The basic structure of the backpropagation algorithm is reviewed in the tutorial (see section 4.1 Backpropagation and XOR). In short, there are two phases, an activation propagation phase, and an error backpropagation phase. In the simplest version of Bp, both of these phases are strictly feed-forward and feed-back, and are computed sequentially layer-by-layer. Thus, the implementation assumes that the layers are organized sequentially in the order that activation flows.

In the recurrent versions, both the activation and the error propagation are computed in two steps so that each unit is effectively being updated simultaneously with the other units. This is done in the activation phase by first computing the net input to each unit based on the other units current activation values, and then updating the activation values based on this net input. Similarly, in the error phase, first the derivative of the error with respect to the activation (dEdA) of each unit is computed based on current dEdNet values, and then the dEdNet values are updated based on the new dEdNet.

To implement a new algorithm like Bp in PDP++, one creates new class types that derive from the basic object types that make up a network (see section 10 Networks (Layers, Units, etc)), and scheduling processes (see section 12 Processes and Statistics). These new classes inherit all the functionality from the basic types, and specify the details appropriate for a particular algorithm. There are two ways in which this specification happens--overloading (replacing) existing functions, and adding new ones (see section 8.1.1 What is an Object?).

The new classes defined in the basic Bp implementation include: BpConSpec, BpCon, BpCon_Group, BpUnit, BpUnitSpec, BpTrial, the role of which should be clear from their names. In addition, we have added a CE_Stat that computes the cross-entropy error statistic, much in the same way SE_Stat does (see section 12.8.1 Summed-Error Statistics).

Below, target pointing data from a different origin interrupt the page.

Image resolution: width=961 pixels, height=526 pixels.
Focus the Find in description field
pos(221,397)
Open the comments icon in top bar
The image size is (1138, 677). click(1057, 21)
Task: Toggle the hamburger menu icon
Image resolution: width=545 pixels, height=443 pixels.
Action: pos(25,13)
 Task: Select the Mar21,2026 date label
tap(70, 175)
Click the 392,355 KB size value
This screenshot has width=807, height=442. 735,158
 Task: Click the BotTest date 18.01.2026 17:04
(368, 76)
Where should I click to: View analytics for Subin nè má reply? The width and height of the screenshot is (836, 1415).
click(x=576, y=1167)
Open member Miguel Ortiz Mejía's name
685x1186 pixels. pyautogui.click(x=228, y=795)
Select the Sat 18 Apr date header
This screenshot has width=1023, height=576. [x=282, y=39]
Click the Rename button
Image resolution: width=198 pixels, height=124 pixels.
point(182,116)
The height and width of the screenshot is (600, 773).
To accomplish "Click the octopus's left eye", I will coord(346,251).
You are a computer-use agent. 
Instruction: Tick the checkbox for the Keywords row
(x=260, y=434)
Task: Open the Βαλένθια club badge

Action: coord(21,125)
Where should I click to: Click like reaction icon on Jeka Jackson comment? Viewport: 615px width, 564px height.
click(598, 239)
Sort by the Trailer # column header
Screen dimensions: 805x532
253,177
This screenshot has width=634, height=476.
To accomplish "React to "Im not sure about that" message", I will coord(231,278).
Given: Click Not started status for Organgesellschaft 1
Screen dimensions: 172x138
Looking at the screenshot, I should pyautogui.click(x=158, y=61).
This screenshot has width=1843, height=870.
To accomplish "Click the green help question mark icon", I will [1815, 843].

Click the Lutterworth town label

Bias weights in PDP++ are implemented by adding a BpCon object to the BpUnit directly, and not by trying to allocate some kind of self projection or some other scheme like that. In addition, the BpUnitSpec has a pointer to a BpConSpec to control the updating etc of the bias weight. Thus, while some code was written to support the special bias weights on units, it amounts to simply calling the appropriate function on the BpConSpec.

The processing hierarchy for feed-forward Bp requires only a specialized Trial process: BpTrial, which runs both the feed-forward activation updating and error backpropagation phases.